Ganz im Gegenteil, denn DURST ist erneut ein kleines formvollendetes Meisterwerk geworden – eben das, was seine drei Filme davor nur in Teilaspekten waren –, und ein cleveres, erstaunlich schwarzhumoriges Spiel mit Genrekonventionen, getaucht in opulente Bilder und untermalt von dazu passender sehr schöner Musik.

Im Mittelpunkt steht dabei der katholische Priester Sang-hyun (Song Kang-ho, der auch schon in SYMPATHY FOR MR. VENGEANCE die Hauptrolle gespielt hatte und im koreanischen Kassenschlager THE HOST), der sich für ein riskantes medizinisches Experiment freiwillig meldet, das zur Entwicklung eines Impfstoffes gegen einen mysteriösen Virus dient.

Gott meint es aber nicht gut mit ihm, denn er stirbt an den Folgen der Erkrankung, um durch die Verabreichung einer Blutkonserve unbekannter Herkunft wieder zum Leben zu erwachen. Seine Wiedergeburt hat allerdings recht unangenehme Nebenwirkungen, denn er ist gezwungen, fortan Blut zu trinken, damit die Krankheit nicht wieder ausbricht, ist dafür aber mit den übermenschlichen Kräften gesegnet, die Vampiren eben so zugeschrieben werden.

Das Problem mit der Beschaffung von Blut bekommt er einigermaßen in den Griff, schließlich arbeitet er in einem Spital, da gibt es immer einen willigen Blutspender. Dafür erliegt er schließlich den Versuchungen fleischlicher Lust, als er eine Affäre mit der Frau eines alten Freundes aus Kindertagen beginnt, und diese schließlich zur Vampirin macht, womit seine Probleme erst richtig beginnen.

Komplett wiedergeben lässt sich die Handlung von DURST eh nur sehr schwer, da Park Chan-wook die Erwartungshaltung des Zuschauers permanent unterläuft und seinen Film mit immer weiteren absurden Wendungen zu einem einmaligen Erlebnis werden lässt.

Eines ist DURST dabei ganz sicher nicht, ein konventioneller Horrorstreifen, auch wenn der Südkoreaner nicht gerade mit Blut und anderen schockierenden Szenen geizt. Letztendlich geht es auch hier wieder um humanistische Fragen zum Verhältnis von Schuld und Sühne.

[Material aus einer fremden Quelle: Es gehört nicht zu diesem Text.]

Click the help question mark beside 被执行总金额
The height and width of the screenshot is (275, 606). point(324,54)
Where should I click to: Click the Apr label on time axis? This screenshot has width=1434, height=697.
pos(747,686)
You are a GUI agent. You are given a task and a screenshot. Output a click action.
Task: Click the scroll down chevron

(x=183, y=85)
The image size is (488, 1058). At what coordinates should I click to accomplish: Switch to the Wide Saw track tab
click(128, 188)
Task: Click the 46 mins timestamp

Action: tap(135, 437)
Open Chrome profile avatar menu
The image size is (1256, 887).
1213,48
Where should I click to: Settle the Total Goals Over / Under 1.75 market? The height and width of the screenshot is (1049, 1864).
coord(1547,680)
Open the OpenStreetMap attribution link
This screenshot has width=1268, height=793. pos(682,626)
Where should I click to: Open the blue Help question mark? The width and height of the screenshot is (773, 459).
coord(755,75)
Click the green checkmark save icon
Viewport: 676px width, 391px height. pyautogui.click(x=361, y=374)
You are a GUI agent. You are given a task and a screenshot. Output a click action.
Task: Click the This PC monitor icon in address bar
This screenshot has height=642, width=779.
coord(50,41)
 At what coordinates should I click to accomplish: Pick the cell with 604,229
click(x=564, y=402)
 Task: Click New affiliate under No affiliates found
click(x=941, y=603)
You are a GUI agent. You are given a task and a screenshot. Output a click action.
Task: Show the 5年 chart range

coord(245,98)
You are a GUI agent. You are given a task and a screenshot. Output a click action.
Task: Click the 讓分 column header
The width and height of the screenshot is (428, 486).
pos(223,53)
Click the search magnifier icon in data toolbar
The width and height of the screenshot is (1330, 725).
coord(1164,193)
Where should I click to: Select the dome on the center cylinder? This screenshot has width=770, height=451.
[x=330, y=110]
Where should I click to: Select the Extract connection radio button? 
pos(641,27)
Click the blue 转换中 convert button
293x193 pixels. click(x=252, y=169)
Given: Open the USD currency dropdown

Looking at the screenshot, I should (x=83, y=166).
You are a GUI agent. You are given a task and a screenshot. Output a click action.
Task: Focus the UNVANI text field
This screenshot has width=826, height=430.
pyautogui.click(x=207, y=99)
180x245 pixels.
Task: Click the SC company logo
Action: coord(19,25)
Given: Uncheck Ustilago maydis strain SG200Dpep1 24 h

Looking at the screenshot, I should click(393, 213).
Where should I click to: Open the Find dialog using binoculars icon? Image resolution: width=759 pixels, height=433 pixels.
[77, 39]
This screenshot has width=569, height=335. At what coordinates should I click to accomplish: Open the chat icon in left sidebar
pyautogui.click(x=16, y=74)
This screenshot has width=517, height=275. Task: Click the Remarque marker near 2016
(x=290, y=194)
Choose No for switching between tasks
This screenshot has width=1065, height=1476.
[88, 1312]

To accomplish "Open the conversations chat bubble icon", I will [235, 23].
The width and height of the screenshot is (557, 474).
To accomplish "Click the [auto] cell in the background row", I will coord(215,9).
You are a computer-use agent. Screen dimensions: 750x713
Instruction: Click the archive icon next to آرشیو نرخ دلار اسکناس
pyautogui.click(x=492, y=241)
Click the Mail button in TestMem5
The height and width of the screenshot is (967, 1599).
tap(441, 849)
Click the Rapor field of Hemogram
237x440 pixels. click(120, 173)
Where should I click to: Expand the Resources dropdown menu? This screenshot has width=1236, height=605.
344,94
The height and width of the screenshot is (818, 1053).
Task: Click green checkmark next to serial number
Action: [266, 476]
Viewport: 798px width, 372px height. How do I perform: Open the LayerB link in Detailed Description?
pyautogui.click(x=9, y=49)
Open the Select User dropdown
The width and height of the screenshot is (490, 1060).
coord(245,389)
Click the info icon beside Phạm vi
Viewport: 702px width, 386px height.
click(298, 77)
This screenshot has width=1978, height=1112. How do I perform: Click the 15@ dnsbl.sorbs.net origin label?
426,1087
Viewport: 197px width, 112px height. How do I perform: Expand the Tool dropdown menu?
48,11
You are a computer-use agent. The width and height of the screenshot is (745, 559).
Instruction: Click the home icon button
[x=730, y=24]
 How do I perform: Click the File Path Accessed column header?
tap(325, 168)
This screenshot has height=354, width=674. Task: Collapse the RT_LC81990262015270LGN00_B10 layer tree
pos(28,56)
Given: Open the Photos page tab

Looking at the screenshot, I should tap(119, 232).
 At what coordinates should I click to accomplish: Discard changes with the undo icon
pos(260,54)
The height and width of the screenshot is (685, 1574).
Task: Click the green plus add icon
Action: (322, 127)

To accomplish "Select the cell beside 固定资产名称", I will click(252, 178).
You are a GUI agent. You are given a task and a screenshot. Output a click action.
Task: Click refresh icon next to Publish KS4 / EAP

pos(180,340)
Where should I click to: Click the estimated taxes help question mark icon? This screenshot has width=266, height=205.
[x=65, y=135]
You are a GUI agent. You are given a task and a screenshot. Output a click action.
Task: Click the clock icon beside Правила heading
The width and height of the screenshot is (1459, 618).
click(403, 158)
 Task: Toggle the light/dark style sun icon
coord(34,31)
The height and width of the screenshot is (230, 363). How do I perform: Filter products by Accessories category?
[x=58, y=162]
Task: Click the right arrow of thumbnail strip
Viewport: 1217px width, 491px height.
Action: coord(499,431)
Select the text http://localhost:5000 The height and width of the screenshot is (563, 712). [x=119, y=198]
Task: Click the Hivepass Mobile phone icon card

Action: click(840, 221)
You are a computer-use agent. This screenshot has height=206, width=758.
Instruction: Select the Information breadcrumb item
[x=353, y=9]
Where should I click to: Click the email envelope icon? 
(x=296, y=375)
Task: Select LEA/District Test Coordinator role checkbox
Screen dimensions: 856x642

Denn der Priester versucht eigentlich alles zu vermeiden, was ihn in Konflikt mit seinem Glauben und seinen Idealen bringen könnte, was natürlich zum Scheitern verurteilt ist, woraus der Film auch seinen teils recht morbiden Humor zieht, wie man es auch von anderen Werken Park Chan-wooks kennt.

Bewundernswert ist auch, wie konsequent Park Chan-wook seine vollkommen bizarre Geschichte zu Ende bringt und uns eine der schönsten Schlussszenen der letzten Zeit beschert, die gleichzeitig irrsinnig komisch, grausam und poetisch ist, als Sahnehäubchen eines rundum gelungenen, großartigen Films.

Die Idee dafür schleppte Park Chan-wook allerdings wohl schon etwas länger mit sich herum – nicht ganz unbeeinflusst von Émile Zolas berühmten Roman „Thérèse Raquin“, was gewisser Aspekte der Handlung betrifft.

Neben SO FINSTER DIE NACHT dürfte DURST eine der originellsten aktuellen Auseinandersetzungen mit alten Blutsauger-Mythen sein – THE HUNGER von Tony Scott kommt einem ebenfalls in den Sinn.

Und was manche Leute hier als schizophren oder verwirrend empfinden, sehe ich als angenehme Abwechslung an, denn wer will schon immer die ewig gleichen Filme anschauen. Die bereits Ende Januar erschienene deutsche DVD besitzt zwar keine spektakulären Extras, aber DURST ist bereits Spektakel genug.